Hora da reunião. João se encaminha para o encontro com o chefe junto a seus colegas de trabalho. A expectativa é grande, mas as notícias nem tanto. “Não será possível o aumento nos próximos meses. Tivemos muitos gastos recentemente. Então sejamos cautelosos, vamos esperar que as coisas melhorem daqui pra frente”.

Pronto! Lá se foram os planos de João. O melhor é se controlar para que a gastrite não o ataque. Com a decepção estampada no rosto recolhe sua frustração e volta ao trabalho. As horas se arrastam.
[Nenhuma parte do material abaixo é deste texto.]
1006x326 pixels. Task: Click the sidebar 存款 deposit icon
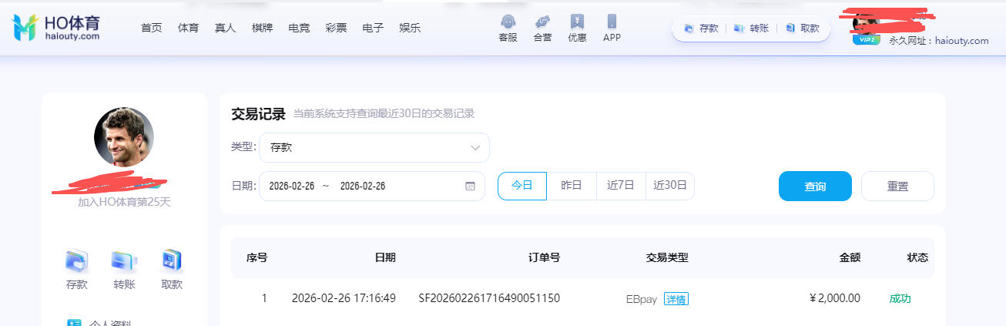coord(77,262)
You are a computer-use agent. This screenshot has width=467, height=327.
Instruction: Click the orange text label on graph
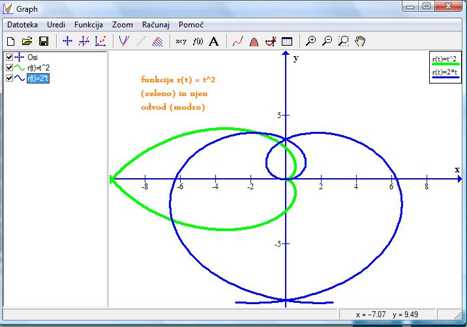(173, 93)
Quando finalmente o expediente se encerra João não espera um minuto a mais e vai embora.


Uma parada na padaria para comprar um pãozinho quente, e acaba lembrando que não bateu o ponto de saída no trabalho. Maravilha! Justificativa à vista! O que vou escrever? Pensa João... “Fiquei puto com o meu chefe e esqueci a porcaria do ponto” Não, não seria uma boa. Pede os pães à balconista e se assusta com a etiqueta do preço. “Que preço é esse minha filha! Isso aqui é pão!” e a balconista responde prontamente. “Não meu senhor, isso aí é a alta do dólar!”.


2 comentários:

  1. Adorei a sensibilidade para o cotidiano fechando com uma pitada de bom humor, Vanessa! Parabéns! Adoro suas crônicas.